◆ **Collected data**
=====

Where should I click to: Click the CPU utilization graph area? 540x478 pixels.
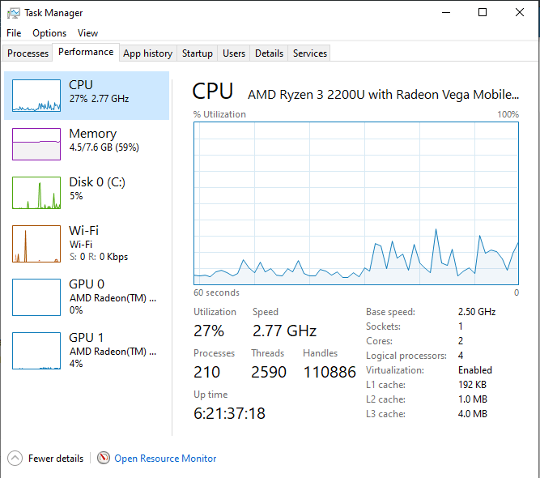pos(356,203)
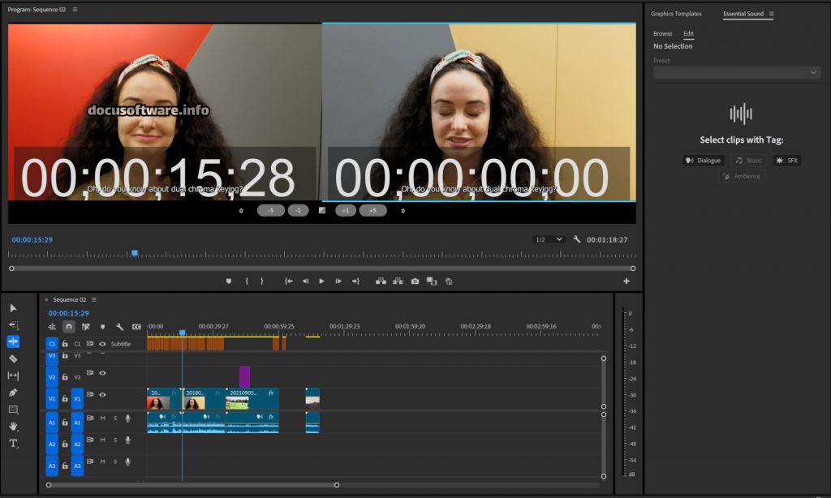Activate the Type tool
This screenshot has height=498, width=831.
[x=13, y=444]
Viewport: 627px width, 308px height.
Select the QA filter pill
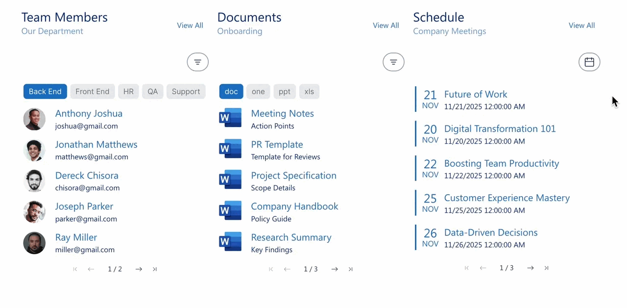[152, 91]
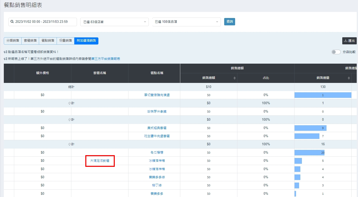
Task: View details for 花生醬牛肉堡套餐
Action: click(x=157, y=136)
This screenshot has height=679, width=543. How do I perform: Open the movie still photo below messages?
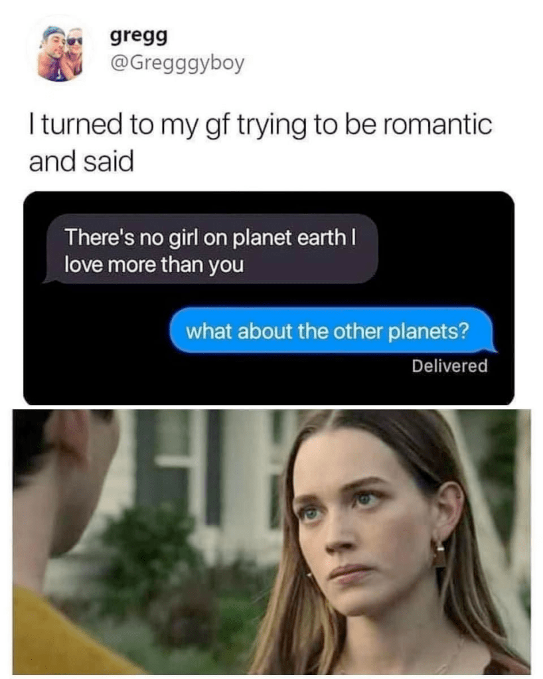(272, 542)
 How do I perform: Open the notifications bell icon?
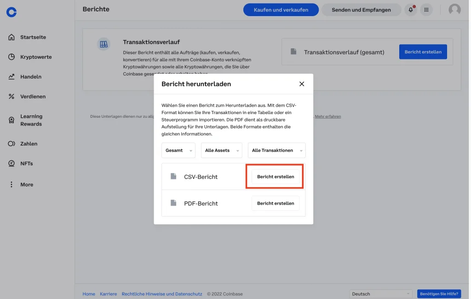[x=410, y=10]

=====

◆ **EXERCISE BRIEF**
I would like you to set down the lines above, from the one containing "This screenshot has height=679, width=543." to the final line, exactly as written and without pictures.

◆ **RESPONSE**
This screenshot has height=679, width=543. How do I perform: Open the movie still photo below messages?
(272, 542)
 How do I perform: Open the notifications bell icon?
[x=410, y=10]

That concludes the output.